A trained interviewer asked patients for their date and place of birth, sex and race/ethnicity. For the latter, the interviewer asked patients to self-identify as “white,” “black,” “Asian,” “Hispanic,” or “other.” Hispanic patients were further asked if they were of Mexican, Mexican American, Puerto Rican, Cuban, Central American, or other Hispanic background. In the cohort under study, these ethnic definitions identify culturally and genetically distinct groups.22,24 For this analysis, we only included patients who selected “White” or “Hispanic”.

Social Support

The level of social support was assessed using the MOS Social Support Survey25 at baseline evaluation. The results from this survey provide four separate scales that describe how often each of the following different kinds of social support was made available to the patient: Tangible support, affectionate support, positive interaction support, and emotional/informational support. The survey asked how often the following kinds of support were available, with higher scores indicating greater amount of support (none of the time = 1, a little of the time = 2, some of the time = 3, most of the time = 4, and all of the time = 5). The tangible support scale was measured by questions such as how often there is “Someone to help you if you were confined to bed,” and “Someone to take you to the doctor if you needed it.” Affectionate support was measured by questions such as how often there is “Someone who shows you love and affection” and “Someone who hugs you.” Positive interaction support was measured by questions such as how often there is “Someone to have a good time with.” Emotional/Informational was measured by questions such as how often there is “Someone to give you good advice about a crisis” and “Someone who understands your problems.”

Acculturation

Level of acculturation was assessed using Deyo and colleagues’ four-question language based scale,26 as described previously.22 A value of 0 represents no acculturation, while 4 represents full acculturation to the prevalent US English-speaking mainstream, or Anglo, culture. Acculturation was measured in the same way for both Hispanics and NHW. The questions and scoring of possible answers are: 1) “Which was the first language you spoke as a child?” (English = 1, English and Spanish interchangeably = 0, Spanish = 0); 2) “What language do you speak at home?” (English = 1, English and Spanish interchangeably = 0, Spanish = 0); 3) “What language do you prefer to speak?” (English or English and Spanish interchangeably = 1, Spanish = 0); 4) “Do you read any English?” (Yes, some or a little = 1, no = 0).

Socioeconomic Status

We classified SES according to Nam and Powers, using years of formal education, inflation-adjusted monthly household income, and current or past occupation to calculate an SES score on an ascending scale between 0 and 100.27

Clinical Features

RA Manifestations

We defined RA duration as the interval between the date of RA diagnosis and time of study visits. At the baseline and at each of the follow-up visits, we asked patients to provide a list of their medications, and we reviewed pharmacy and medical records. We asked patients whether they were receiving glucocorticoids, and if so, we asked for the date at which these medications were first prescribed as well as the dose currently in use. We estimated cumulative oral glucocorticoid dose by multiplying the current daily dose by the number of days since glucocorticoids were initiated.28

A physician examined 48 joints for tenderness or pain on motion, swelling or deformity, and for the presence of extra-articular subcutaneous nodules as previously described.29 Joint exam Spearman-Brown reliability coefficients are 0.94 for tender/pain on motion, 0.90 for swelling and 0.98 for deformity. We quantified joint damage on a plain X-ray radiograph view of both hands and wrists according to Sharp and colleagues.30 In this study, all X-ray radiographs were scored by one rater (JFR).

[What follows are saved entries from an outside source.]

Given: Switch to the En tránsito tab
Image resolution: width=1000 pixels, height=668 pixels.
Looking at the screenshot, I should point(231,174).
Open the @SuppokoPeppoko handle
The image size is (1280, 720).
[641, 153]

For the erythrocyte sedimentation rate (ESR), we used the Westergren technique. If any ESR data were missing, we imputed the most recent adjacent follow-up visit levels into the missing data points. Approximately 57 baseline ESR values were replaced with second follow-up visits, and approximately 213 follow-up visits were replaced with adjacent ESR values. Serum rheumatoid factor (RF) was measured by the latex agglutination technique. Patients were considered seropositive if any determination during the study was positive. HLA–DRB1 genotyping was performed by Bio-synthesis, Inc. (Lewisville, TX), using polymerase chain reaction–sequence specific-primer amplification with Fastype kits (Bio-Synthesis, Inc., Lewisville, TX).31 We classified HLA–DRB1 types using the 1996 World Health Organization Nomenclature Committee for Factors of the HLA System update.32

Comorbidity

Hypertension was considered to be present if there was a physician’s diagnosis in the medical record or an antihypertensive medication was prescribed, or from the measured blood pressure throughout the study (average systolic blood pressure ≥140 mm Hg). To assess obesity, we measured height and weight to calculate the body mass index (BMI), in kg/m2. Diabetes mellitus was considered to be present if a physician had recorded the diagnosis in the medical record, if the patient had taken antidiabetic medications during the course of the study, or if the fasting blood sugar level at a study visit was ≥126 mg/dl. Hypercholesterolemia was considered to be present if a physician recorded the diagnosis in the medical record, the patient had ever been prescribed lipid-lowering medication, or the fasting plasma cholesterol level measured during a study visit was ≥200 mg/dl. Smoking was divided into three categories: current smokers, past smokers, or never smokers. Persons who had ever smoked cigarettes were classified as current smokers if they continued to smoke, or as past smokers if they had quit by the time of their most recent visit.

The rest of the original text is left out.